Task to carry out:
Scan the records below. Copy every line in which the word "pixels" appears.

+++ Records for the exercise +++

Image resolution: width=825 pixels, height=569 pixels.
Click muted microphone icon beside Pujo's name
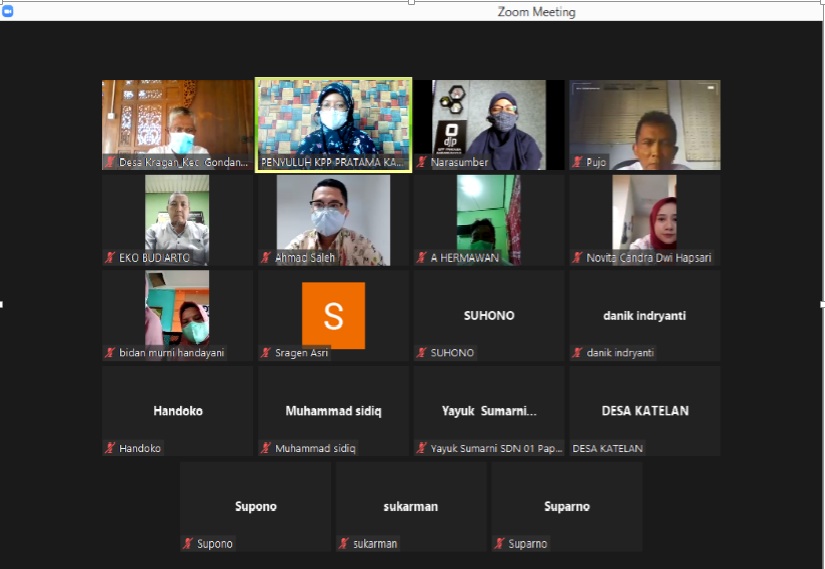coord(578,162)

+++
+++ Records for the exercise +++

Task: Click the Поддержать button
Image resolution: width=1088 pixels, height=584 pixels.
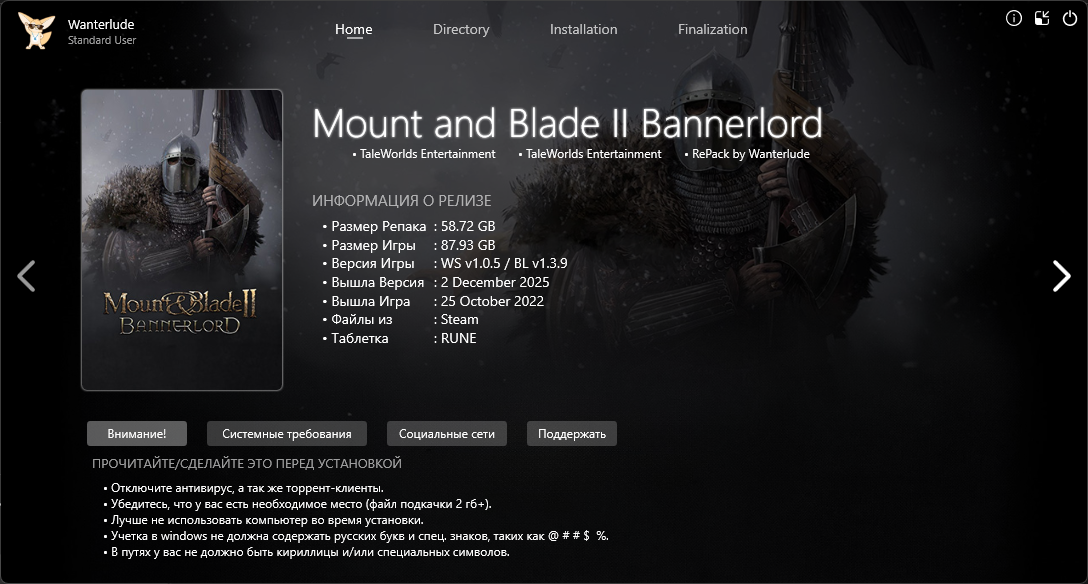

+++
+++ Records for the exercise +++

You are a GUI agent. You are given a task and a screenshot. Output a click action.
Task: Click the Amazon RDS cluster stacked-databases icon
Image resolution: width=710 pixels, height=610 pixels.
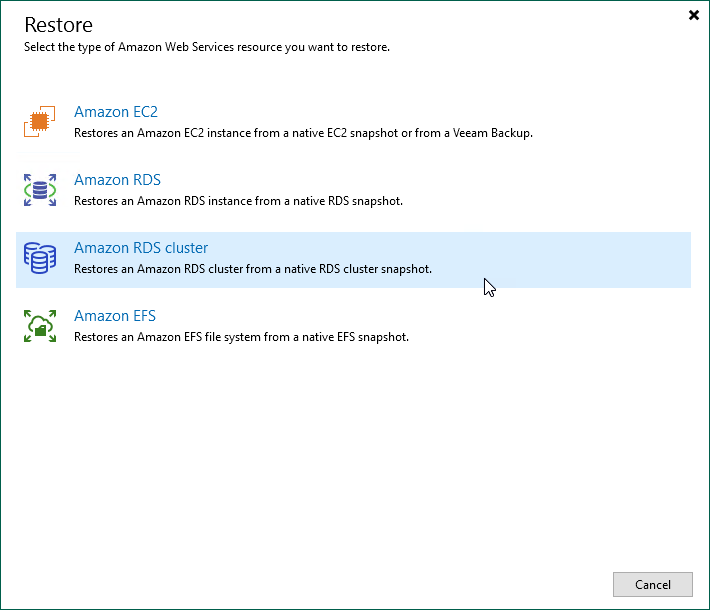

+++

Task result:
Image resolution: width=825 pixels, height=569 pixels.
Image resolution: width=1088 pixels, height=584 pixels.
Image resolution: width=710 pixels, height=610 pixels.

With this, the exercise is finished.